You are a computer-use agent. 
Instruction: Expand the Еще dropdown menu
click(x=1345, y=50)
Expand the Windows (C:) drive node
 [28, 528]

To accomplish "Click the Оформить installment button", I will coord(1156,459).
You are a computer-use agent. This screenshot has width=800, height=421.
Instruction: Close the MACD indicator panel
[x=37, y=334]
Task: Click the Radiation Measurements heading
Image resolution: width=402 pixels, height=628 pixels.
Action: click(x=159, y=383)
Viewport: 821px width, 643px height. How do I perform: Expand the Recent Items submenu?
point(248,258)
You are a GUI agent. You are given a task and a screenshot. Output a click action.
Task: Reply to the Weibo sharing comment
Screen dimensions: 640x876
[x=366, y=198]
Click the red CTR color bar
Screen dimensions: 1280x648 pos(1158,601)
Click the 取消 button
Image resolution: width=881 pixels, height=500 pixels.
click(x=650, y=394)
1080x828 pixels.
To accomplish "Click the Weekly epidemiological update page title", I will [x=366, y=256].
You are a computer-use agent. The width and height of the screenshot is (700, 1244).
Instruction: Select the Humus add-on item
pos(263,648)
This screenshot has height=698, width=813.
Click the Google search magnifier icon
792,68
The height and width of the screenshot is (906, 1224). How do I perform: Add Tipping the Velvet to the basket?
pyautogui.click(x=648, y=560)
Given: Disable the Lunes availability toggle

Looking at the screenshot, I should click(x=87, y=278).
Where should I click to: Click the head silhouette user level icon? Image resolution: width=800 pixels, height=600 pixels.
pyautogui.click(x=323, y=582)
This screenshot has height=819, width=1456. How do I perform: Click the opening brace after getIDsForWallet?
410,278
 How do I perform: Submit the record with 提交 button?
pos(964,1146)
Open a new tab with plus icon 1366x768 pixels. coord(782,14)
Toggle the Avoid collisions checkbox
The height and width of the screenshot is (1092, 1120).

• • •

Required work
Every entry above should be returned exactly as written.

Answer space
You are a computer-use agent. 
Instruction: Expand the Еще dropdown menu
click(x=1345, y=50)
Expand the Windows (C:) drive node
 [28, 528]

To accomplish "Click the Оформить installment button", I will coord(1156,459).
You are a computer-use agent. This screenshot has width=800, height=421.
Instruction: Close the MACD indicator panel
[x=37, y=334]
Task: Click the Radiation Measurements heading
Image resolution: width=402 pixels, height=628 pixels.
Action: click(x=159, y=383)
Viewport: 821px width, 643px height. How do I perform: Expand the Recent Items submenu?
point(248,258)
You are a GUI agent. You are given a task and a screenshot. Output a click action.
Task: Reply to the Weibo sharing comment
Screen dimensions: 640x876
[x=366, y=198]
Click the red CTR color bar
Screen dimensions: 1280x648 pos(1158,601)
Click the 取消 button
Image resolution: width=881 pixels, height=500 pixels.
click(x=650, y=394)
1080x828 pixels.
To accomplish "Click the Weekly epidemiological update page title", I will [x=366, y=256].
You are a computer-use agent. The width and height of the screenshot is (700, 1244).
Instruction: Select the Humus add-on item
pos(263,648)
This screenshot has height=698, width=813.
Click the Google search magnifier icon
792,68
The height and width of the screenshot is (906, 1224). How do I perform: Add Tipping the Velvet to the basket?
pyautogui.click(x=648, y=560)
Given: Disable the Lunes availability toggle

Looking at the screenshot, I should click(x=87, y=278).
Where should I click to: Click the head silhouette user level icon? Image resolution: width=800 pixels, height=600 pixels.
pyautogui.click(x=323, y=582)
This screenshot has height=819, width=1456. How do I perform: Click the opening brace after getIDsForWallet?
410,278
 How do I perform: Submit the record with 提交 button?
pos(964,1146)
Open a new tab with plus icon 1366x768 pixels. coord(782,14)
Toggle the Avoid collisions checkbox
The height and width of the screenshot is (1092, 1120).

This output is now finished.